[Bug 1187344] [NEW] BOOT_DEGRADED=true hangs at initramfs prompt with incomplete RAID0 array
Brian Candler
1187344 at bugs.launchpad.net
Tue Jun 4 11:11:37 UTC 2013
Public bug reported:
This is an ubuntu 12.04.2 x86_64 server.
It has "BOOT_DEGRADED=true" in /etc/initramfs-tools/conf.d/mdadm
It has two internal drives in a mirrored pair, and 22 SSDs in a RAID0
array.
# cat /proc/mdstat
Personalities : [linear] [multipath] [raid0] [raid1] [raid6] [raid5] [raid4] [raid10]
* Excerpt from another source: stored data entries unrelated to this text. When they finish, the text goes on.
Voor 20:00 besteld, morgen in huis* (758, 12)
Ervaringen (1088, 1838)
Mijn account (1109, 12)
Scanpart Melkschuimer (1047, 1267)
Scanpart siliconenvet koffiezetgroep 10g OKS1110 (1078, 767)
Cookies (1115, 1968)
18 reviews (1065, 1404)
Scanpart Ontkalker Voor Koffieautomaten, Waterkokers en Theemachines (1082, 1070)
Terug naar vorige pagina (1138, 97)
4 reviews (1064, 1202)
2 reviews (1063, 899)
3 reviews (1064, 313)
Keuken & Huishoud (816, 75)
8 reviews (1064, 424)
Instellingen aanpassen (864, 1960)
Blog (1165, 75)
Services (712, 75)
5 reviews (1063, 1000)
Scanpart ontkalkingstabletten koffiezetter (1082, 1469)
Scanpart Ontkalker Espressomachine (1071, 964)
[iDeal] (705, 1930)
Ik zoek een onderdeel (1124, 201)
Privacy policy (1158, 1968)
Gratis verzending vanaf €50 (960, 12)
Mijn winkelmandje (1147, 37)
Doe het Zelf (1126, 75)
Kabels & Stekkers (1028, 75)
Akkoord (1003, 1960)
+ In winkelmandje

md1 : active raid1 sdx6[1] sdw5[0]
361195328 blocks super 1.2 [2/2] [UU]
md0 : active raid1 sdx7[1] sdw6[0]
28303232 blocks super 1.2 [2/2] [UU]
md127 : active raid0 sds[18] sdr[17] sdq[16] sdu[21] sdt[19] sdo[14] sdv[20] sdp[15] sdl[1] sdn[13] sdk[2] sdj[11] sdm[0] sdh[9] sdg[8] sdi[10] sdc[6] sdf[7] sdd[12] sda[3] sde[5] sdb[4]
11002314752 blocks super 1.2 16384k chunks
unused devices: <none>
The problem
==========
If one or more of the SSDs is not detected, boot hangs at the following
point:
--------
md127 : inactive sdr[17](S) ...
unused devices:<none>
Attempting to start the RAID in degraded mode...
mdadm: CREATE user root not found
mdadm: CREATE group disk not found
[ 23.638700] md/raid0:md127: too few disks (18 of 22) - aborting!
[ 23.638818] md: pers->run() failed ...
mdadm: failed to start array /dev/md/SSD: Invalid argument
mdadm: CREATE user root not found
mdadm: CREATE group disk not found
Could not start the RAID in degraded mode.
Dropping to a shell.
BusyBox v1.18.5 (Ubuntu 1:1.18.5-1ubuntu4.1) built-in shell (ash)
Enter 'help' for a list of built-in commands.
(initramfs)
--------
At this point it's possible to type "exit" to continue the boot, but
only if you have console access.
How to replicate
=============
This is easy to replicate, by removing one or more of the RAID0 drives
and rebooting.
It seems not to matter whether the array is listed in
/etc/mdadm/mdadm.conf. Originally it was not, but I tried
/usr/share/mdadm/mkconf >/etc/mdadm/mdadm.conf
and it made no difference.
Desired behaviour
==============
If I have BOOT_DEGRADED=true then I expect the system to continue
booting unattended, not drop to initramfs prompt. Combined with
"nobootwait" option in /etc/fstab, the system should complete its
booting automatically.
Possibly there is a difference between a working but degraded array, and
an array with insufficient devices to start at all. This would include
things like a RAID5 with 2 or more disks missing, as well a RAID0 with 1
or more disks missing.
I still want the system to be able to boot under these conditions. This
would allow remote testing of the disks, reading the serial numbers of
the detected disks, rebuilding of the RAID0 array with fewer disks etc.
Updates
=======
To ensure this was not a recently-fixed issue, I did a full update and
repeated the test. The behaviour was unchanged.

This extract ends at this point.